Wo sich Meeresschildkröten und Pinguine tummeln: Südafrikas schönste Strände

Kilometerlange Sandstrände, hippe Promenaden und wilde Küsten – Südafrikas Strände sind so vielseitig, wie das Land selbst. Rund 3.000 Kilometer Küste und ganzjährig mildes Wetter machen die Regenbogennation zur perfekten Destination für alle, die das Meer lieben.

Frankfurt, 16. April 2015. Für viele deutsche Touristen gehören Strand und Meer zu einem perfekten Urlaub dazu. In Südafrika kommen alle Liebhaber von Salz, Sand und Wasser voll auf ihre Kosten. Von der Kapregion, wo der Atlantische auf den Indischen Ozean trifft, entlang der Garden Route mit teils rauen Küsten bis hin zu den subtropischen Stränden im grünen KwaZulu-Natal – jeder Teil der südafrikanischen Küste hat seine Besonderheiten.
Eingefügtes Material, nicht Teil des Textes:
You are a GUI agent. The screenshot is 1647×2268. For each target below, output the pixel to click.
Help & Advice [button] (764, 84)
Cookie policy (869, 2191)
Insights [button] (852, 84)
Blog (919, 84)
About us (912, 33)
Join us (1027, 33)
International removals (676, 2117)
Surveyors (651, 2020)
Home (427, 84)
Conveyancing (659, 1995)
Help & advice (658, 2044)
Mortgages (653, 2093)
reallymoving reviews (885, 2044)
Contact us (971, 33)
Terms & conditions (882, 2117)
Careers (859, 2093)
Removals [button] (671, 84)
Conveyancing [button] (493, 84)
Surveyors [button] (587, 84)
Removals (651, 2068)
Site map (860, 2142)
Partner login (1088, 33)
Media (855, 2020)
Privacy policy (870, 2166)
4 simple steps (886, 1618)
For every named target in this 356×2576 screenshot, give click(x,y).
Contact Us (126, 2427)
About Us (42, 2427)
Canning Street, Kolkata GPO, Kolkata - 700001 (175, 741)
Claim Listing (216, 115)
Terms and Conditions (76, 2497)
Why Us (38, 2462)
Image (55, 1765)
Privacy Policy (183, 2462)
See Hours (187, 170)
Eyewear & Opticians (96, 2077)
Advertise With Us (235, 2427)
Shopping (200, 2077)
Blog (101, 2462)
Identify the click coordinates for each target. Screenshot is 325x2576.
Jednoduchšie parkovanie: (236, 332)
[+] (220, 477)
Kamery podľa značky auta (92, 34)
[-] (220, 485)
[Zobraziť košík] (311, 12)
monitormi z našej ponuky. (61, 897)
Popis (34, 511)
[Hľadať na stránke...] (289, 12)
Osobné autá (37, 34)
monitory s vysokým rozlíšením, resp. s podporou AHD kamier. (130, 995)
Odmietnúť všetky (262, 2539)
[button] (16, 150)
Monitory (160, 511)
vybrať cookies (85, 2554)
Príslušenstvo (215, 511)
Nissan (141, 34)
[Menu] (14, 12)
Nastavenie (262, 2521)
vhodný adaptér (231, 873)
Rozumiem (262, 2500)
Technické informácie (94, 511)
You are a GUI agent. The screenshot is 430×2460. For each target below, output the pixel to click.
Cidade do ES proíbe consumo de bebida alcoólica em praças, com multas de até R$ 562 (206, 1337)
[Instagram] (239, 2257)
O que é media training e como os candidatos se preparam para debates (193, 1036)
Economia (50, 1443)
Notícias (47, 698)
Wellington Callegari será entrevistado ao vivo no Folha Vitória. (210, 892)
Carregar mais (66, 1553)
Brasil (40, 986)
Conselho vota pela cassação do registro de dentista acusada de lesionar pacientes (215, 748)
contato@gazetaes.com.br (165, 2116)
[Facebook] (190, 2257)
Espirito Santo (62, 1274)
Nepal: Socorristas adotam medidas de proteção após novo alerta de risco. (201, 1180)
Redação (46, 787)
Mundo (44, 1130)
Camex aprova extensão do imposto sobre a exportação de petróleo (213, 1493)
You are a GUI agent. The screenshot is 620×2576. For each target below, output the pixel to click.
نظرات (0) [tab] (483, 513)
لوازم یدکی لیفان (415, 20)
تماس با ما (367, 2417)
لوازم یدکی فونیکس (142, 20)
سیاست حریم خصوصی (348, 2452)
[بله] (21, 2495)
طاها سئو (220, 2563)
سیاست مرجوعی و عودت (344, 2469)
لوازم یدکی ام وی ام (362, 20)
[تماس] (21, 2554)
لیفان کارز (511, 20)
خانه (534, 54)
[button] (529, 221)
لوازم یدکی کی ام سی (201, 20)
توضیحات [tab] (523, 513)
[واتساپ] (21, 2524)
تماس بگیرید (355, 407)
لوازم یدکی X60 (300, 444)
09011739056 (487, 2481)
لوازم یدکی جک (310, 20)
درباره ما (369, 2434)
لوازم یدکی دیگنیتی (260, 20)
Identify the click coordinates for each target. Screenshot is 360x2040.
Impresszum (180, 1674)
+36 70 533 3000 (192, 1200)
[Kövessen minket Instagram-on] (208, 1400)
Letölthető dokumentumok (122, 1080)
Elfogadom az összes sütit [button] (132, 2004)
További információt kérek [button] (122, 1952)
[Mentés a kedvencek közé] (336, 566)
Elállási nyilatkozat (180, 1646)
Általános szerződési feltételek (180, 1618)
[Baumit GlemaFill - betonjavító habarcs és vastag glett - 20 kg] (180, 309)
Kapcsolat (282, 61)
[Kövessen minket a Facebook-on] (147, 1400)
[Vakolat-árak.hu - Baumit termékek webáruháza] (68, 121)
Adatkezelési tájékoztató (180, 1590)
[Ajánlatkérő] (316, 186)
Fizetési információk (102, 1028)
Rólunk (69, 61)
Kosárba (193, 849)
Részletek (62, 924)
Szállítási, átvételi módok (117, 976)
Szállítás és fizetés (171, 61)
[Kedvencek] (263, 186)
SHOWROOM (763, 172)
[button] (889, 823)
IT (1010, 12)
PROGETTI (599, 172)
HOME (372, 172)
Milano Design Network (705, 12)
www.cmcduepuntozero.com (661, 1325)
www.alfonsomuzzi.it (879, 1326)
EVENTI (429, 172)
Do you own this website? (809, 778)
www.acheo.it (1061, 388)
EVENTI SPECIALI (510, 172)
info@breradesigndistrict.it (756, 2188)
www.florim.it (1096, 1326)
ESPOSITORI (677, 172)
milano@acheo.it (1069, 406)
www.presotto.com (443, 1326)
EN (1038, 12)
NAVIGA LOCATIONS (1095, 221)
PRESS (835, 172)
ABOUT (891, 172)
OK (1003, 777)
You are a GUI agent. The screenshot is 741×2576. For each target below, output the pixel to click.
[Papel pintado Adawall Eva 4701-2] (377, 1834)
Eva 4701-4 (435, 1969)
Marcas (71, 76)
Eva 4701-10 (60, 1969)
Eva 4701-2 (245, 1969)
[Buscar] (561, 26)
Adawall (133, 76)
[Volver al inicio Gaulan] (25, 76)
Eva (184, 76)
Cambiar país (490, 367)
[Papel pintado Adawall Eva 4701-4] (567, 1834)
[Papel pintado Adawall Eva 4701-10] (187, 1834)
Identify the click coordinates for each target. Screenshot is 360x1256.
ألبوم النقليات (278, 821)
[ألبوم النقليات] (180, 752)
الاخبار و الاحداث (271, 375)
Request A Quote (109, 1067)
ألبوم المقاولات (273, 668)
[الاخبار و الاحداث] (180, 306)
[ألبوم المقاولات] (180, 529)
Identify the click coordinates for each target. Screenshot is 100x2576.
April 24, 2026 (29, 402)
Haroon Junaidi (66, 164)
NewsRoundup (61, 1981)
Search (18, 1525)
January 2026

Los geht es im Western Cape. The Point am Elands Bay ist ein Paradies, insbesondere für Urlauber, die ruhige und ein wenig abgelegene Badeorte schätzen. Besonders bekannt ist der Strand bei Surfern für seine „Left Hand Waves“, die von links nach rechts brechen. Touristen sitzen auf den sonnenwarmen Felsen und können die Brettkünstler und beeindruckende Wellen beobachten. Der Sonnenuntergang an der Westküste ist besonders spektakulär, da die hohen Wellen von der untergehenden Sonne angestrahlt grün glitzern. Nahe des Strandes befinden sich unberührte Dünen, die zu einem Spaziergang einladen.

Etwa drei Stunden entfernt liegt Boulders Beach, der eine Besonderheit hat: Pinguine. An der kleinen Bucht, die circa 20 Minuten von Kapstadt entfernt liegt, tummelt sich eine Brillenpinguin-Kolonie, die als die größte Ansammlung von Pinguinen in ganz Afrika gilt. Die niedlichen Tiere, die die Besucher des Strandes neugierig beäugen, machen den Ausflug gerade für Familien mit Kindern zu einem einmaligen Erlebnis. Die Bucht liegt malerisch nahe der alten Hafenstadt Simon’s Town; Granitfelsen unterteilen den Strand in viele kleine Buchten, in denen man auch wunderbar schnorcheln kann.

Ebenfalls im Western Cape, unweit der Stadt George, liegt der Strand von Wilderness. Eingebettet in eine grüne Landschaft aus Seen, Wäldern und Dünen gilt Wilderness Beach als einer der schönsten Strände entlang der Garden Route. Der kleine Ort selbst verzaubert zudem mit gemütlichen Restaurants und ist Ausgangspunkt für zahlreiche Wandertouren. Durch Wilderness fließt der Touws Fluss und bildet zwischen den Dünen zusammen mit mehreren kleinen Seen eine Lagune.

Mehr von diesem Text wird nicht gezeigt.